The above comments are presented in the hope that they will facilitate progress in the conceptualization and development of end-to-end models of marine ecosystems. Not all of the issues noted will be important in every situation, and our list of issues is not comprehensive. While the tasks ahead are formidable, they are feasible and many are project critical. At present, several research groups are developing large-scale end-to-end models. We envision more such groups getting involved and development activities proceeding in parallel, with close collaboration among the groups. The immediate next step is exploratory.
Most likely, the various research groups will continue their development of end-to-end models largely adhering to their own philosophies, structures, and algorithms. We are in the proof-of-concept phase to show that such models can be developed and implemented and in a learning phase about the solution techniques and algorithm development. In due course, a joining of forces that brings the experiences of the groups together will lead to the formulation of the next generation of end-to-end models. While the modeling community will grow and become more complex, we advocate a unified comparative analysis involving model intercomparisons (e.g., models applied to common systems). Early agreement on common-language issues would facilitate communication among the groups. We are at the beginning of what we think will be a growing and long-term effort toward the development and application of end-to-end modeling. We are being presented with a unique opportunity to set up a community-based effort. We urge anyone interested to get involved in what appears to be an exciting scientific, collaborative, and computational journey.
This paper resulted from discussions at a workshop entitled “Bridging the Gap between Lower and Higher Trophic Levels” held February 10–12, 2009, in Plymouth, England, and led by J. I. Allen. The workshop was funded by the UK Natural Environment Research Council International Opportunities Fund through the Advances in Marine Ecosystem Modeling Research program. We wish to acknowledge the following participants in the workshop, who contributed to the free-flowing discussions that made it a success: M. N. Aita, J. Aldridge, J. Beecham, M. Bunke, M. Butenschön, A. Christensen, K. Edwards, I. Grigorov, J. Heard, T. Hirata, W. Kühn, V. Lauria, P. Licandro, K. Lygre, N. Mountford, L. Polimene, A. Rajan, E. Ramírez, A. Samuelsen, K. Tsiaras, S. van Leeuwen, and M. Zavatarelli. The participation of B. Megrey in preparing this paper is noted as research contribution EcoFOCI-0729 to NOAA's Ecosystem and Fisheries–Oceanography Coordinated Investigations. Preparation of this paper by K.A.R. was partially supported by the National Oceanic and Atmospheric Administration, Center for Sponsored Coastal Ocean Research (CSCOR) NGOMEX06 grant NA06NOS4780131 awarded to the University of Texas and by NOAA grant NA09NMF4720183 awarded to Rutgers University as part of the Comparative Analysis of Marine System Organization program.

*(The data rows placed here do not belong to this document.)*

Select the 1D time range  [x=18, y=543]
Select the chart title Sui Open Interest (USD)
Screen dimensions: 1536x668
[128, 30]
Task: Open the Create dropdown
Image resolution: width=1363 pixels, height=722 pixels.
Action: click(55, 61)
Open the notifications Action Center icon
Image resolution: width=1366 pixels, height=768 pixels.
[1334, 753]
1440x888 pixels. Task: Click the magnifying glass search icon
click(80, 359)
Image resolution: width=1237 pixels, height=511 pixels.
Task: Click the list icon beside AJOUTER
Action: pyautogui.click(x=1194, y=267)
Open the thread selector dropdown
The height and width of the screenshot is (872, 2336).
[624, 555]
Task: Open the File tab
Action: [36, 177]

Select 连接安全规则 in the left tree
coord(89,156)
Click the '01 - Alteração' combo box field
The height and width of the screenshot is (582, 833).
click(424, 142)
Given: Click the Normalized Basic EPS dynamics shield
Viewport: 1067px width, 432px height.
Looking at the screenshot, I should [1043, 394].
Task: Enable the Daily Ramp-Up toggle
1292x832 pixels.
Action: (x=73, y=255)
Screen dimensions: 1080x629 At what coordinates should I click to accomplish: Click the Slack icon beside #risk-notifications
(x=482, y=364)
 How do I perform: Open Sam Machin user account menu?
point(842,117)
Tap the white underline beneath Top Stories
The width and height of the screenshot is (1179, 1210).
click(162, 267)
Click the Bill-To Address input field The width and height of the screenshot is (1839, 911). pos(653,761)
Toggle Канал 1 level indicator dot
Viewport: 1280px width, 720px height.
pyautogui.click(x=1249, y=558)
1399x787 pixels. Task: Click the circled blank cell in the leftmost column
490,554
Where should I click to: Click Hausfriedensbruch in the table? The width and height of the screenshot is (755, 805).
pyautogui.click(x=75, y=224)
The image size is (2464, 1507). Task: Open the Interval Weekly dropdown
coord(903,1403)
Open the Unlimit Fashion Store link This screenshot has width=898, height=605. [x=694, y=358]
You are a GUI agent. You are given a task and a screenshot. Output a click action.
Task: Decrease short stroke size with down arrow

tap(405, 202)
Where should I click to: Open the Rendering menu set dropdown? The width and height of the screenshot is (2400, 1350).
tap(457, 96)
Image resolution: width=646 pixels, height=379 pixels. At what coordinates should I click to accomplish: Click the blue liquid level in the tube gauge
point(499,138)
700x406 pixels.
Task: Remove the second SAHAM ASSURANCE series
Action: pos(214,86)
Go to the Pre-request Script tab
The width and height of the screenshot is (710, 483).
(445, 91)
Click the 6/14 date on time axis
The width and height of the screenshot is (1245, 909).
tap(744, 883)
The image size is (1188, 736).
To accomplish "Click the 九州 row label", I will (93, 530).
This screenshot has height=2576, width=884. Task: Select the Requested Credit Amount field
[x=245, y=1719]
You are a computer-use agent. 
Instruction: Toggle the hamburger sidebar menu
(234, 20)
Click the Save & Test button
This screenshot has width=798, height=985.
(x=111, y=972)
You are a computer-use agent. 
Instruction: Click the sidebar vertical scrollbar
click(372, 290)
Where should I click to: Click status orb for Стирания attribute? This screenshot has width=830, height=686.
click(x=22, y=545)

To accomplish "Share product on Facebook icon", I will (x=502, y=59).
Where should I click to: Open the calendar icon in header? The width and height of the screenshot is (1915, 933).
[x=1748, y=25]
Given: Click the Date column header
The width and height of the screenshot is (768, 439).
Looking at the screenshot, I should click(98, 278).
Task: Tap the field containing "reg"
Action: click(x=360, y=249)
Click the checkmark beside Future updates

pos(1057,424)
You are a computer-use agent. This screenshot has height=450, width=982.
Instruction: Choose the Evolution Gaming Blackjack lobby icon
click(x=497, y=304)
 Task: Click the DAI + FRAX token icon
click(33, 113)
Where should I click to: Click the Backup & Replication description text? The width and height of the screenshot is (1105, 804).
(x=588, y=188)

This is publication 127 of NOAA's CSCOR NGOMEX06 program.
 1 Throughout this paper, we use the term “NPZ” to refer to a common class of mass-based models of LTL organisms that simulate the dynamics of nutrients, phytoplankton, and zooplankton. We also include models that represent multiple nutrients, multiple functional groups of phytoplankton and zooplankton, and detritus under this term. The term “LTL models” is a more general one that includes NPZ models as well as other types of models, such as stage-based population dynamics models of copepods.